CATTEDRALE  DI S. GIUSTO
La Cattedrale di S. Giusto in una cartolina del 1907. Nei restauri del 1932 vennero staccati dalla facciata gli intonachi settecenteschi e il sagrato venne notevolmente abbassato. Furono riportati in luce i piccoli conci di «masegno», che col loro colore caldo esaltano le candide strutture del rosone e dei portali. Le pietre tombali vennero sistemate dietro l'abside.
(Coll. L. Susa)
 

 

 

La facciata di San Giusto è dominata da uno splendido rosone gotico trecentesco, a doppio giro di colonnine: un ricamo leggero di pietra, attraverso il quale la cattedrale è innondata di luce. È opera di maestri scalpellini lombardi, chiamati dal vescovo Rodolfo Pedrazzani, cremonese.
Il portale, sotto quel rosone, sembra troppo umile: gli stipiti infatti sono stati ricavati da una lapide tombale romana, segata a metà. Però è un ingresso unico per originalità, non visto altrove.
Varcata la soglia, ti trovi in una chiesa che, pur essendo a cinque navate, non ti opprime con la sua grandezza e maestà, ma ti dà una sensazione di pace, come di un rientro nel tepore della casa dopo una giornata laboriosa.
Le irregolarità e diversità architettoniche, gli accostamenti di stili e di epoche, tutto si risolve in una superiore unità, in una visione tranquilla, unica e irripetibile.
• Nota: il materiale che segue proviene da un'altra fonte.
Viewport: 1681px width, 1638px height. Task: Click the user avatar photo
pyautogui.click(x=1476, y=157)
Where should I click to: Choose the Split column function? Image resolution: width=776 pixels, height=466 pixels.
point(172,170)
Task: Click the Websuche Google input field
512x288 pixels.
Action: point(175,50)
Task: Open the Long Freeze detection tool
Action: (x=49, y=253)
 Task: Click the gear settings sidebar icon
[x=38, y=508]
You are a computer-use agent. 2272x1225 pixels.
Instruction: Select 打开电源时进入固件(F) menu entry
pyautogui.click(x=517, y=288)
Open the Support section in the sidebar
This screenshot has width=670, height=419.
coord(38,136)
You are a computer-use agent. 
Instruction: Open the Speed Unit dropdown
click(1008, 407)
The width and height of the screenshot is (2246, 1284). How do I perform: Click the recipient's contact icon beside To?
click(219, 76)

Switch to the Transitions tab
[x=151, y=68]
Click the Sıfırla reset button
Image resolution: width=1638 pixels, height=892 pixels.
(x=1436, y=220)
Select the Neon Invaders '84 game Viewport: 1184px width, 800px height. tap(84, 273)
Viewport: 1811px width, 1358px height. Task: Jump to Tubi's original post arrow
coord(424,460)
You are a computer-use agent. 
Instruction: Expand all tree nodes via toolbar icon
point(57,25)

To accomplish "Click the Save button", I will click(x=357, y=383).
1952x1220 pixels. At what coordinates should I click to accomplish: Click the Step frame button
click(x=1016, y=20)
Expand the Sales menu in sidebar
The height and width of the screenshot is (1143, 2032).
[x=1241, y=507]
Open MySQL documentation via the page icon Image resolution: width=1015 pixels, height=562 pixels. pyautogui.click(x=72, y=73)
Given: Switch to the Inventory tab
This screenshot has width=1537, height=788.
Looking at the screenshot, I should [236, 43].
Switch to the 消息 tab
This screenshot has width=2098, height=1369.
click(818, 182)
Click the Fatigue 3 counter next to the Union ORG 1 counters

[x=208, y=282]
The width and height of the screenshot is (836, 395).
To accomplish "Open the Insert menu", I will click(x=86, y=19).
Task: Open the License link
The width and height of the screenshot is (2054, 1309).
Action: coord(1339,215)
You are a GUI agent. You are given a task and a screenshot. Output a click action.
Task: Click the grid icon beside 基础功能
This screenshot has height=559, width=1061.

La basilica infatti, come spiegano le guide, risulta dall'unione, che si fa risalire al Trecento, di due chiese precedenti: quella di sinistra consacrata alla Vergine assunta, del secolo V, e quella di destra consacrata a San Giusto, martire triestino e patrono della città, del secolo XI.
La grande abside centrale è tutta dominata da un moderno mosaico votivo, opera di Guido Cadorin, a ricordo dell'unione di Trieste all'Italia. Vi è raffigurata l'incoronazione della Vergine. Il tutto è circondato ed incorniciato dalla teoria dei martiri triestini, da angeli e simboli. L'inaugurazione di questo mosaico (3 novembre 1933) è accompagnata da un aneddoto, che ricaviamo da una cronaca inedita del tempo. «Ieri, facendosi la prova della illuminazione in presenza di qualche personaggio illustre, tutt'a un tratto si notò una macchia enorme d'olio nel marmo sopra una porta della sacrestia minore. Come lavarla? Si ventilarono cento proposte; si mettono a posto scale, ecc., quando la macchia si... rivela l'ombra del piatto d'uno dei sei candelabri, che erano stati collocati sull'altare!!!»
Ma se questo mosaico può anche non piacere, quello dell'abside dell'altare del Santissimo (sec. XII-XIII) — che rappresenta la Madonna nell'atto di sollevare il Bambino benedicente, cui fanno corona angeli ed apostoli — ti lascia con il fiato sospeso.
E così pure l'altro, nella navata destra, sopra l'altare di San Giusto. Qui, nell'abside, un'altra meraviglia: nel catino Cristo fra San Giusto e San Servolo, in un mosaico veneziano del Duecento, mentre sotto, fra sei colonnine bizantine, in otto affreschi del sec. XIII, la storia del martirio di San Giusto. Narra la tradizione che il giovanetto Giusto — poteva essere l'anno 290 o 302 — perché cristiano fu arrestato per ordine del prefetto Manazio. Rifiutandosi di bruciare l'incenso agli idoli, fu prima torturato e quindi condannato ad essere annegato nei pressi dell'attuale vecchia Lanterna. Il suo corpo, liberatosi miracolosamente dalle pietre che l'avevano trascinato al fondo, galleggiò presso la Riva Grumula, e il Santo, apparendo in sogno al sacerdote Sebastiano, ne chiese cristiana sepoltura. E l'ebbe, poco distante di là. Dopo la pace religiosa, le reliquie del Martire furono portate nella Cattedrale che da lui prende il nome.
Con queste impressioni negli occhi e nel cuore, fermarsi un momento per una breve sosta di meditazione fa bene allo spirito: sentirai nascere in te un forte bisogno di essere migliore. Ed allora le altre cose belle (e sono tante) che si possono ammirare nelle altre cappelle, potranno anche interessarti meno.